Vu les faits suivants:

A.                     Roger Werro est propriétaire de la parcelle no 1412 du cadastre de Vallorbe, sise dans le secteur du Day; cette parcelle, de forme pentagonale, comprend une surface totale de 775 m2 et accueille une villa construite en 1962 d'une surface au sol de 147 m2 (bâtiment ECA no 869). L'intéressé habite lui-même sa villa. Selon le règlement communal sur le plan d'extension et la police des constructions du 21 février 1975, modifié le 24 septembre 1982, cette parcelle est colloquée dans sa partie sud, y compris la villa, en zone village; en revanche, une bande de terrain partant de la limite de celle-ci au nord-ouest jusqu'à la façade de la villa est classée en zone de verdure et de constructions d'utilité publique. Une route, qui longe la partie est de cette parcelle, dessert la parcelle voisine, no 1042, appartenant à l'entreprise Martin Frères SA; celle-ci, qui se trouve au nord de la parcelle de Roger Werro, est classée en grande partie en zone industrielle et effectivement utilisée à de telles fins, mise à part dans sa partie sud qui est adjacente à la parcelle no 1412, où elle est colloquée dans une zone de verdure et de constructions d'utilité publique. Une voie ferrée se trouve encore dans les abords immédiats de la parcelle no 1412. Au sud-ouest de celle-ci, deux villas sont érigées respectivement sur les parcelles no 1413 et 1414. Suite à des travaux (agrandissement), l'estimation fiscale de la parcelle no 1412 avait été arrêtée en 1986 à 135'000 francs.

                        Il résulte du dossier que le 10 juin 1991, Roger Werro s'est plaint auprès de la Municipalité de Vallorbe du fait que l'entreprise Martin Frères SA effectuait des travaux de terrassements importants sans avoir requis préalablement les autorisations nécessaires. Par la suite, cette entreprise a mis à l'enquête le projet de deux dépôts provisoires de matériaux. Roger Werro a fait opposition au projet mis à l'enquête (lettre du 10 février 1993). Le 15 septembre 1994, la municipalité a informé le prénommé du fait que le permis de construire sollicité n'avait pas été délivré.

                        La Municipalité de Vallorbe a mis à l'enquête en février 1994 un règlement sur le plan général d'affectation de la commune qui prévoit de classer la parcelle de Roger Werro en zone urbaine à moyenne densité. Ce plan n'a pas encore été adopté par le Conseil communal.

B.                    Dans le cadre de la révision générale, la Commission d'estimation fiscale des immeubles du district d'Orbe (ci-après : la commission) a, par décision du 20 juillet 1994, porté l'estimation fiscale de la parcelle no 1412 de 135'000 francs à 227'000 francs.

                        Par lettre du 1er août 1994, Roger Werro a contesté l'estimation fiscale de sa parcelle.

                        Par décision du 1er septembre 1994, la commission a partiellement admis le recours et a fixé l'estimation fiscale de la parcelle no 1412 à 211'000 francs.
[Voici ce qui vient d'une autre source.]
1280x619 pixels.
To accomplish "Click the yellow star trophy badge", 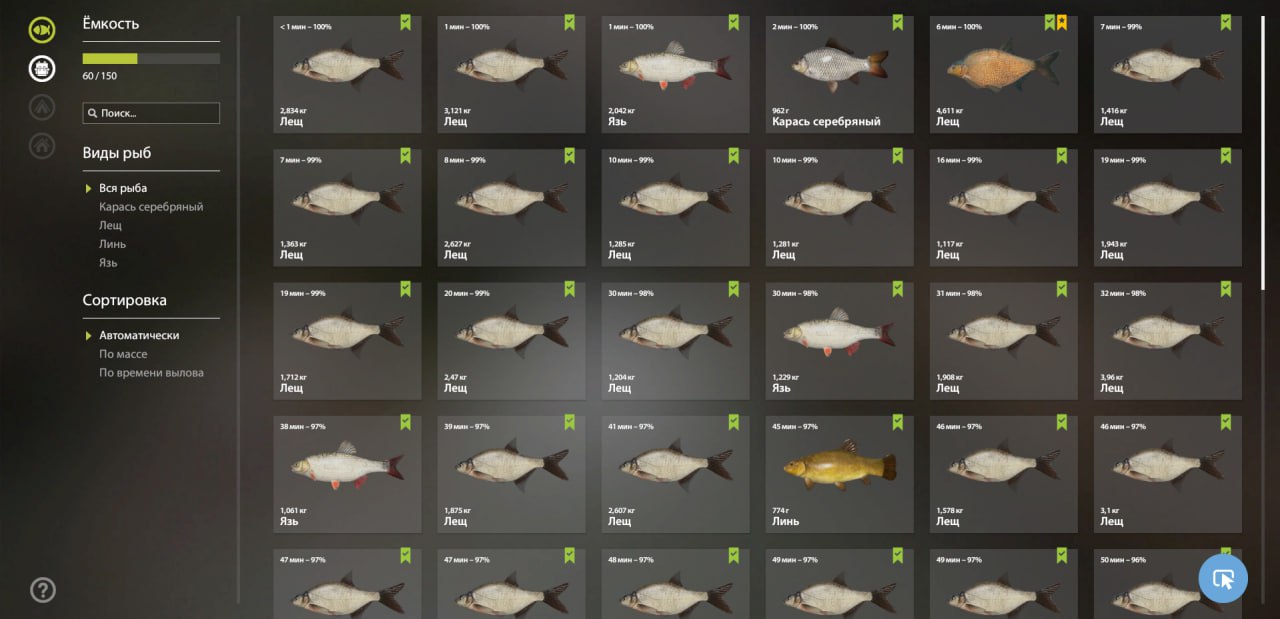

Cette décision a la teneur suivante :

"(...)

Nous vous signalons que le taux de capitalisation de 7,5% est un taux moyen, tenant compte de divers paramètres, appliqué généralement dans tout le canton, sauf cas exceptionnel.
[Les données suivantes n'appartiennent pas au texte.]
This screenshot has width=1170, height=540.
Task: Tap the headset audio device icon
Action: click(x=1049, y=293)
Lors de la séance commune du 4 novembre 1993, la commission et une délégation municipale ont fixé le prix moyen du terrain à bâtir en zone village à 80 francs le m2.

Nous vous indiquons ci-après notre mode de calculation :

Valeur de rendement:
1 appartement de 5 1/2 pièces + bains     fr.           12'000.-
capitalisé à 7,5%                                                                       fr.         160'000.-

Valeur vénale:
bâtiment                                                fr.         200'000.-
terrain de 775 m2 à 80 francs                   fr.           62'000.-          fr.         262'000.-

Total:                                                                                        fr.         422'000.-

Moyenne ou estimation fiscale:                                     fr.         211'000.-"

C.                    C'est contre cette décision, signée par Francis Martin et P. Delacrétaz, respectivement président et secrétaire de la commission, qu'est dirigé le présent recours formé le 20 septembre 1994 au nom de Roger Werro par l'avocat Philippe Conod.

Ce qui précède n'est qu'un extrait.